→ **TASK PROMPT**: Repeat precisely the span of lines below that opens with the line containing "Open the Save" and closes with the line containing "Given: Click the add folder icon", both included.
═══ EXERCISE DATA ═══
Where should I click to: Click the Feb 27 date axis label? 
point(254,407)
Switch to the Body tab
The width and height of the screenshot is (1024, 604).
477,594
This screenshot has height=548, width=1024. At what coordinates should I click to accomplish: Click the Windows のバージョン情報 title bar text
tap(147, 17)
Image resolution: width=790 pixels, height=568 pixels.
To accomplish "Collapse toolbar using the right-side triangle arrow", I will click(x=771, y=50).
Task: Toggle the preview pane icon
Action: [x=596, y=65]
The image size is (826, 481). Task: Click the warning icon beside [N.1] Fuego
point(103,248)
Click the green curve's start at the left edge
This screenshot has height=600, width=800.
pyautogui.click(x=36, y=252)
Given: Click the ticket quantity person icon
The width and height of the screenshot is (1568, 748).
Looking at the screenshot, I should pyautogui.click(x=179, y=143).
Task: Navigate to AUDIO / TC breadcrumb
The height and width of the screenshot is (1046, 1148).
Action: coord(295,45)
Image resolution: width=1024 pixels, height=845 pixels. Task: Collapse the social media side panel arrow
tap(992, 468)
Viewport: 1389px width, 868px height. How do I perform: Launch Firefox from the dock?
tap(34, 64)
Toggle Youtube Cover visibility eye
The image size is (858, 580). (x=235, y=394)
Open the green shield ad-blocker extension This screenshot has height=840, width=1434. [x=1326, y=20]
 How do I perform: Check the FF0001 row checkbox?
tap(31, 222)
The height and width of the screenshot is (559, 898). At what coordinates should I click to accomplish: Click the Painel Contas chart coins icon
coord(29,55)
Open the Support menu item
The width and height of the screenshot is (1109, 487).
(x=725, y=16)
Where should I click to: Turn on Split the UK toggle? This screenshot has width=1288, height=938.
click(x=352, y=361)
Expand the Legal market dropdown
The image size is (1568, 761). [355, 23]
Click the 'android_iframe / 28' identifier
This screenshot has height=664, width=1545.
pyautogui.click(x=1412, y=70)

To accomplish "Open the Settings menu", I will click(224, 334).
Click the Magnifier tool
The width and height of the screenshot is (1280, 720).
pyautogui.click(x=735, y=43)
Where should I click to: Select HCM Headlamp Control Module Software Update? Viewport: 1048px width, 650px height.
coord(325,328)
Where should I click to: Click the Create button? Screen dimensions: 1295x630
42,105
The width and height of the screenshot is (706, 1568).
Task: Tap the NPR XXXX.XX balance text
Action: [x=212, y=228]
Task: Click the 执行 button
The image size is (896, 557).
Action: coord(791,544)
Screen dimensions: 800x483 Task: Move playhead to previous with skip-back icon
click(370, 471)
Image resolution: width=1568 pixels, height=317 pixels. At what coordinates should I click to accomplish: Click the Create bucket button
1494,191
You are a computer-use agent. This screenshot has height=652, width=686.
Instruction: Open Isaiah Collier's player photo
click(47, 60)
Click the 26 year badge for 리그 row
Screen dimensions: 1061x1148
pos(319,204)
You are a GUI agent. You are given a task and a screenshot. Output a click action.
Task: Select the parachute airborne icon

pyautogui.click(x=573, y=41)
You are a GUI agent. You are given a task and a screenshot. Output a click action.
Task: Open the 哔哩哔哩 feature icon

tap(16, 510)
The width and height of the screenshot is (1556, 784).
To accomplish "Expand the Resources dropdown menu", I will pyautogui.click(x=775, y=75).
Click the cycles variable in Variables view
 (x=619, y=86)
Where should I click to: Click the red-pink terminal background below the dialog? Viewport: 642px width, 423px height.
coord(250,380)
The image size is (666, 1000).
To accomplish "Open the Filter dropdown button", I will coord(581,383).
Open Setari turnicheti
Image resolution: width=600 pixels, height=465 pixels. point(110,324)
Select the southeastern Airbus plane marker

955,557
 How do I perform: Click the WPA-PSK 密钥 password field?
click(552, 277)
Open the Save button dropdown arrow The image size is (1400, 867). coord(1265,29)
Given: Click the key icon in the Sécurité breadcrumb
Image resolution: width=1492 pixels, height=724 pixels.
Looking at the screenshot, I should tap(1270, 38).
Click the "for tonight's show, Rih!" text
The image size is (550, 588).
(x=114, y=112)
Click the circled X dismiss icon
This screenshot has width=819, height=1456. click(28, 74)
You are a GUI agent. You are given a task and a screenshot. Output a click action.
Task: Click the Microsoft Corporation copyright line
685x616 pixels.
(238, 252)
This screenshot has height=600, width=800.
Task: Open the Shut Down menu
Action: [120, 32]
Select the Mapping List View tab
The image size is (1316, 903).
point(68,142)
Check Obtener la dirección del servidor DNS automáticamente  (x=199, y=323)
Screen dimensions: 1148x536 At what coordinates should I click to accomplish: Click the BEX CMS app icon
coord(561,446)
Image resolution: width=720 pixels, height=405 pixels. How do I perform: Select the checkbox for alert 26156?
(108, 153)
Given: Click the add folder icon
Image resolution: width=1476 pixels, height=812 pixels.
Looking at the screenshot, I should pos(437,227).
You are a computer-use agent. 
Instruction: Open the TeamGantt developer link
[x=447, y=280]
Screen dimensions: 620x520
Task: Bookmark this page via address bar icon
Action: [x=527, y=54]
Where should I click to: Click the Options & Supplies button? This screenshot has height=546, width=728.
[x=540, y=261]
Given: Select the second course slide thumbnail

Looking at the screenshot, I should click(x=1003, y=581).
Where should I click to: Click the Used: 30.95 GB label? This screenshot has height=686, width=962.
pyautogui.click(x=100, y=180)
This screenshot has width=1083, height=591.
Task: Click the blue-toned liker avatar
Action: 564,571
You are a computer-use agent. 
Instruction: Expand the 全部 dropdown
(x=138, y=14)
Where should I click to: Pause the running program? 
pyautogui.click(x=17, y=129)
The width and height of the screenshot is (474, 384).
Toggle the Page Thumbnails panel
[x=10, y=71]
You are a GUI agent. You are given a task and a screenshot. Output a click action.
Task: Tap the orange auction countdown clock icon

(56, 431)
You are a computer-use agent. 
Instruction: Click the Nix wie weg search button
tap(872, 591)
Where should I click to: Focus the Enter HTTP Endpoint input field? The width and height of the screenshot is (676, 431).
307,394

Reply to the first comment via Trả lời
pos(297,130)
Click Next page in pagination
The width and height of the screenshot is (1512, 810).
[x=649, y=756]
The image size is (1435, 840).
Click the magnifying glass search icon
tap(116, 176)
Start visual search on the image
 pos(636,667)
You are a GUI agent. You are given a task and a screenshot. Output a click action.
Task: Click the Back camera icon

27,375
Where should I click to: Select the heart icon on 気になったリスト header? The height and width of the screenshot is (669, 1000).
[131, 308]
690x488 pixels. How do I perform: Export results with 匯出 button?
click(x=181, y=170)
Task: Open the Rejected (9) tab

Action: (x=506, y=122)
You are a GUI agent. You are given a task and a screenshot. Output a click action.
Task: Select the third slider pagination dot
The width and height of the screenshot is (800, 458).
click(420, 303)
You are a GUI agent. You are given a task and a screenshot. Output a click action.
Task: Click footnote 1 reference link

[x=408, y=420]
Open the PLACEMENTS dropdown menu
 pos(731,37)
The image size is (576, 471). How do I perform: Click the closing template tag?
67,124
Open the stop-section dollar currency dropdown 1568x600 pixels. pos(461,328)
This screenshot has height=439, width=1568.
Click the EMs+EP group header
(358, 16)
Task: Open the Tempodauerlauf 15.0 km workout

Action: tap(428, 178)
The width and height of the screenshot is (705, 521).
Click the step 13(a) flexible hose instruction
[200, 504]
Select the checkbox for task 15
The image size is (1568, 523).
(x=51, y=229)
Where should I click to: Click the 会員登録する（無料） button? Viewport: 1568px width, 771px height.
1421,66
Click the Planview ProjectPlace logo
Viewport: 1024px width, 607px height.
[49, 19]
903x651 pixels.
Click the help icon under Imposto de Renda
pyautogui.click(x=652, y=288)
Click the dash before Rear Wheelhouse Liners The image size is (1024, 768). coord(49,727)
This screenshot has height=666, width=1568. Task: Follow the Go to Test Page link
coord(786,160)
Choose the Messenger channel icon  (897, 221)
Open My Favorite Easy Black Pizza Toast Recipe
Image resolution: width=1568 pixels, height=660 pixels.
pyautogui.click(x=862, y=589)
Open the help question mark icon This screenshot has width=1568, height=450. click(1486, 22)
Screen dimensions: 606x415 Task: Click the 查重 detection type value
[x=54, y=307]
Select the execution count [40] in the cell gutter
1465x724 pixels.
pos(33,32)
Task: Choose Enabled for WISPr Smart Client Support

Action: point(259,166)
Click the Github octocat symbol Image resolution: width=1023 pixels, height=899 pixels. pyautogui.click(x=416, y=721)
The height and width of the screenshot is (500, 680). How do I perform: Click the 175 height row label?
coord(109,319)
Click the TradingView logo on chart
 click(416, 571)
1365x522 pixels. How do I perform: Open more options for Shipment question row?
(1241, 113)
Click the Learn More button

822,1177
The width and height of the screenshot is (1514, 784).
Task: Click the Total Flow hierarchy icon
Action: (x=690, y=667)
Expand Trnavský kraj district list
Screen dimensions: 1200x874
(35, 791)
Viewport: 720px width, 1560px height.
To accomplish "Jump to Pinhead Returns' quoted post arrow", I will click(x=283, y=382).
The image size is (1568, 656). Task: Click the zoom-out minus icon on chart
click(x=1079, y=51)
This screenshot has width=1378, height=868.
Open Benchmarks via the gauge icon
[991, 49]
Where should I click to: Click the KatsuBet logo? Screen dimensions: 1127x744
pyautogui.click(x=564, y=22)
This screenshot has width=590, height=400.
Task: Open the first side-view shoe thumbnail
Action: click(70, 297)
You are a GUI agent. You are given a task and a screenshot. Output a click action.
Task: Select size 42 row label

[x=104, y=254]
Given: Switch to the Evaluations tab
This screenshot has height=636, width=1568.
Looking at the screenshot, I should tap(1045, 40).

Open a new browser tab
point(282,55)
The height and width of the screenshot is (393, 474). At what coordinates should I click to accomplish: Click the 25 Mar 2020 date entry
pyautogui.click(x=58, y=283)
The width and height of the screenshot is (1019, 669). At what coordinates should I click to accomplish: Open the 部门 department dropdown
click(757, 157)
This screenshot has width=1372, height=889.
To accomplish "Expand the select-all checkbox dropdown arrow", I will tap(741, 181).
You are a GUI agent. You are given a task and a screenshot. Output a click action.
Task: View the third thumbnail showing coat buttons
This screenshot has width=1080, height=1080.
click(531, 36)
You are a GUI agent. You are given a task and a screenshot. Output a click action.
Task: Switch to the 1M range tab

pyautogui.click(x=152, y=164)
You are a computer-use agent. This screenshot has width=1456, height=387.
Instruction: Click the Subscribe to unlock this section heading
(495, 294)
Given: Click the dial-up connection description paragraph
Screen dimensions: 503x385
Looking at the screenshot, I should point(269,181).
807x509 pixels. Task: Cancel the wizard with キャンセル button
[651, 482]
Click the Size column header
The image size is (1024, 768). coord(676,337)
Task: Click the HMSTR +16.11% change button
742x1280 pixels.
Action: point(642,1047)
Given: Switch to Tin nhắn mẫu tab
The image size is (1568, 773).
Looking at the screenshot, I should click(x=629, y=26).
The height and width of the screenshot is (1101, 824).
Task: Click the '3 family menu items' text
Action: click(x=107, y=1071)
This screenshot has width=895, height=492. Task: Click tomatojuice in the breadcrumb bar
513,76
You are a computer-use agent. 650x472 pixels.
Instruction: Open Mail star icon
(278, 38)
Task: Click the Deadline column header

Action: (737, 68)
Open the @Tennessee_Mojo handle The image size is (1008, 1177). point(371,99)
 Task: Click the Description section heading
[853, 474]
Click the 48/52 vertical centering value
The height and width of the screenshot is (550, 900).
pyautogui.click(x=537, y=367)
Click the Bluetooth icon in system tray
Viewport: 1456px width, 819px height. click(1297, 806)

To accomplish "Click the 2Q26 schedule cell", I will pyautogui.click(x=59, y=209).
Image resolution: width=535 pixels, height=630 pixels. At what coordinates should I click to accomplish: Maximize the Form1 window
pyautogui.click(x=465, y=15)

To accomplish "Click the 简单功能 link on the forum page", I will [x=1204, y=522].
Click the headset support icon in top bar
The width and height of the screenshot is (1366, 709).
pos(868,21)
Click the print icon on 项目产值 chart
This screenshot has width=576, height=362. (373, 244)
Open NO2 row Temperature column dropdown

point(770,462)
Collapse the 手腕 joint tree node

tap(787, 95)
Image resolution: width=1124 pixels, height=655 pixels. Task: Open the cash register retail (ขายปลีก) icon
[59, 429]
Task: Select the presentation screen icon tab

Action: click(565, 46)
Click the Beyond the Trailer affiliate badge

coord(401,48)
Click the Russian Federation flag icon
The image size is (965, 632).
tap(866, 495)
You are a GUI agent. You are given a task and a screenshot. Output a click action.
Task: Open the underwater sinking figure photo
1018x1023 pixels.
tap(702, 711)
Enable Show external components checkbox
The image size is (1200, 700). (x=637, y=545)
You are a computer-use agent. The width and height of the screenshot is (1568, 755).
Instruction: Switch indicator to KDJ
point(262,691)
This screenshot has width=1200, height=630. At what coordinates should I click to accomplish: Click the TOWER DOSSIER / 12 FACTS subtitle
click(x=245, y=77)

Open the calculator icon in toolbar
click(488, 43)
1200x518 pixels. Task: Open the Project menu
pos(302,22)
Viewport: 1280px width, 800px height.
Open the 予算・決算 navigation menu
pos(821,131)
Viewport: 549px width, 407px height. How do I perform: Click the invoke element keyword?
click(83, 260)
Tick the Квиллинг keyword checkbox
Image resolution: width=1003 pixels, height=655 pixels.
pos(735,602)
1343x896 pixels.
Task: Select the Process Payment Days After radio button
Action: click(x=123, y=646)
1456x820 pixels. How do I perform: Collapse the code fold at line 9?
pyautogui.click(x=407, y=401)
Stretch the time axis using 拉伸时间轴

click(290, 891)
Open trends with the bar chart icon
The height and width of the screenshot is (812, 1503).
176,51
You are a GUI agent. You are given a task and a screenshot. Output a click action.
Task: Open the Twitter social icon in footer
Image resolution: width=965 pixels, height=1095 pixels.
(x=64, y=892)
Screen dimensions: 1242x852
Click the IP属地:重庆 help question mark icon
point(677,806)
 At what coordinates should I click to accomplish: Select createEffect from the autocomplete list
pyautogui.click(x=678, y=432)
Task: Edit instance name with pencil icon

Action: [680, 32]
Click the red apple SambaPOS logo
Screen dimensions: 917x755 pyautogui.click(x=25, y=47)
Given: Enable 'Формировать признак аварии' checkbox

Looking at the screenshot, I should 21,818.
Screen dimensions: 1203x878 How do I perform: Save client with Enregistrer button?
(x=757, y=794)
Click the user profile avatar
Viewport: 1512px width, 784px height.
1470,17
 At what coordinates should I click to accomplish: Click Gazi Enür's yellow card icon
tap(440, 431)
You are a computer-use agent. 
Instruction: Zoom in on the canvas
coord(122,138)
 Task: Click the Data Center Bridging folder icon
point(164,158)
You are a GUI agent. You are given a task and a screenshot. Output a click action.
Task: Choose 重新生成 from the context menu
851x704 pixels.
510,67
═══
→ **YOUR SOLUTION**:
Open the Save button dropdown arrow The image size is (1400, 867). coord(1265,29)
Given: Click the key icon in the Sécurité breadcrumb
Image resolution: width=1492 pixels, height=724 pixels.
Looking at the screenshot, I should tap(1270, 38).
Click the "for tonight's show, Rih!" text
The image size is (550, 588).
(x=114, y=112)
Click the circled X dismiss icon
This screenshot has width=819, height=1456. click(28, 74)
You are a GUI agent. You are given a task and a screenshot. Output a click action.
Task: Click the Microsoft Corporation copyright line
685x616 pixels.
(238, 252)
This screenshot has height=600, width=800.
Task: Open the Shut Down menu
Action: [120, 32]
Select the Mapping List View tab
The image size is (1316, 903).
point(68,142)
Check Obtener la dirección del servidor DNS automáticamente  (x=199, y=323)
Screen dimensions: 1148x536 At what coordinates should I click to accomplish: Click the BEX CMS app icon
coord(561,446)
Image resolution: width=720 pixels, height=405 pixels. How do I perform: Select the checkbox for alert 26156?
(108, 153)
Given: Click the add folder icon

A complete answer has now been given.